Иконографический канон, пришедший с материка, континентальные пластические средства заложили основу искусства японской буддийской скульптуры и помогли проявиться национальному творчеству. Со временем китайско-корейские буддийские образы обрели вполне различимый японский оттенок, в них четко угадывались национальные признаки. В японской пластической культуре зазвучали по-новому канонические, устойчивые художественные символы, раскрывая ее своеобразные грани. Дошедшие до нашего времени произведения раннеяпонской буддийской скульптуры свидетельствуют о выдвижении этого вида изобразительного искусства на передовые позиции. Не без континентального влияния формировался национальный стиль, который создал базу для развития уникального пластического мышления следующих эпох. Японские исследователи отмечают, что своебразие японской скульптуры в заключительный период Асука, т. е. Хакухо, ее красота проявились в передаче некоторой наивности, целомудренности, чистоты образов, что определяется словом доган – детское выражение лица. Это не было строго национальным вкладом в пластическую культуру: в лицах персонажей угадывается влияние традиций Северной Вэй, Суй и Кореи (Силла). Но если в континентальной пластике акцент больше делается на миловидности образов, то в японской преобладает незапятнанная чистота. В китайской и корейской скульптуре детский стиль доганфу не доминирует, но является фактом искусства, положительно отразившемся в островной скульптуре (Мори Хисаси. Буцудзо Тотё. С. 131).

В асукской пластике нашли отклик и сплавились традиции дальневосточных стран, оставивших прочный след в японской скульптуре. Это было время культурного воздействия на Японию суйского и танского Китая, а также трех государств Корейского полуострова – Пэкче, Когурё и Силла. Устанавливались не только дипломатические отношения между этими странами, но и происходил обмен студентами, буддийскими монахами.
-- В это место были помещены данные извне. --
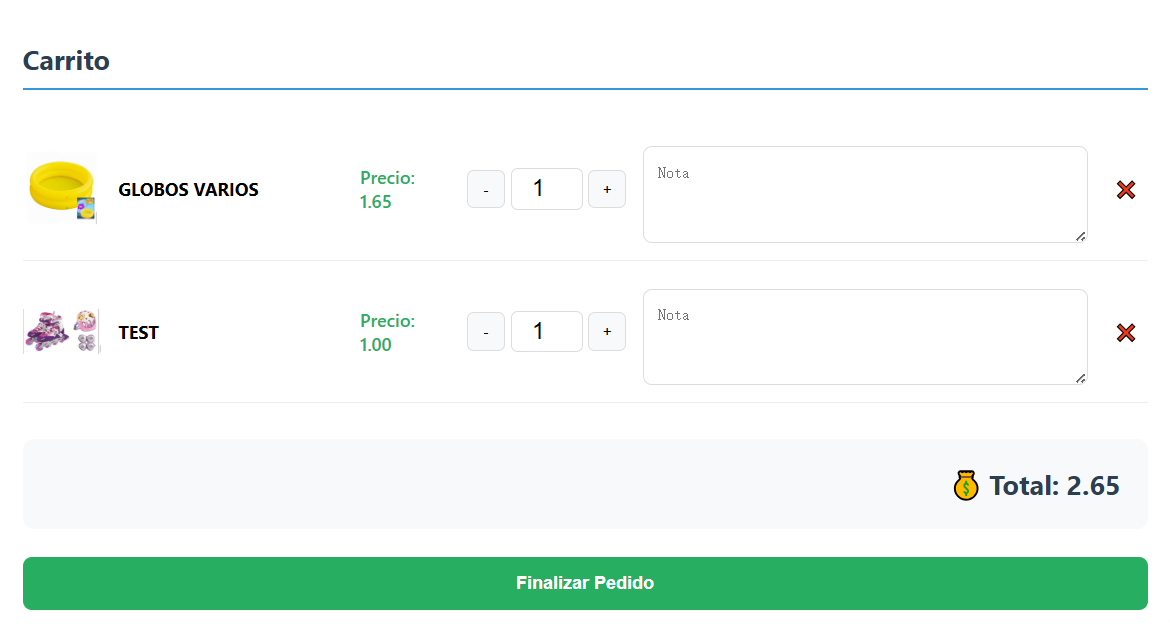The height and width of the screenshot is (630, 1170).
Task: Increase TEST quantity with plus button
Action: pos(606,332)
А после победы в 668 г. Силла над своими соседями в Японию начался массовый исход корейских иммигрантов, среди которых было немало высококлассных мастеров-скульпторов, активно повлиявших на формирование японской пластики. Разнообразная и выразительная иконография Асука стала крепким фундаментом, на котором расцвела вся дальнейшая национальная скульптура, ставшая мерой для последующих поколений мастеров. Высокие традиции скульптуры Асука, были продолжены в эпоху Нара, когда проходило накопление и обобщение достижений предшествующей пластической культуры и создание нового собственного стиля, отразившего богатство духовной жизни Японии. Художественный импульс с континента отозвался мощным эхом на Японских островах.

Скульптурные шедевры Нара (710–794)

Бирусяна (Великий Будда), бронза, 16,19 см, 757 г., реставрирован в 1692 г. храм Тодайдзи, Нара

Исторический период Нара со столицей в одноименном городе[65] определяется как время формирования централизованного государства по модели танского Китая, так называемого государства законов рицурё кокка. Столь сильное в предшествующую эпоху корейское влияние постепенно ослабевает и в итоге сходит на нет. Нарские правители оказывали буддизму государственное покровительство, выразившееся, в том числе, и в особом внимании к строительству храмов не только в центре, но и в провинции и созданию для них культовой скульптуры. В 720 г. в Нара находилось 48 буддийских храмов. Построенные из дерева, за исключением каменного стилобата, они часто горели и не сохранились, в отличие от находившихся в них бронзовых скульптур. По указу императора Сёму, в 742 г. была заложена сеть «провинциальных храмов» кокубундзи во всех 66 землях, которые образовали единый административный комплекс с Управлением провинциями. И это был не единственный указ, свидетельствующий о государственной политике в области буддизма. Центральным храмом должен был стать Тодайдзи (Великий Восточный храм), для которого Сёму объявил изваять статую Великого Солнечного будды Дайнити.[66]

63





Как и в случае с глиняной пластикой, о скульптурах в технике сухого лака расскажем здесь, о технике их изготовления в следующей главе.

64

В результате смуты Северная Вэй распалась на Западную Вэй (535–557) и Восточную Вэй (534–560).

65

Хотя Нара была столицей с 710 по 784 г., а в течение десяти лет двор находился в Нагаока, офи-циальная история расширяет временные границы эпохи Нара до 794 г.

66

При этом храме китайским монахом Гандзин (688–763) был воздвигнут первый в стране кайдан (помост для заповедей), где в 754 г. прошло первое посвящение.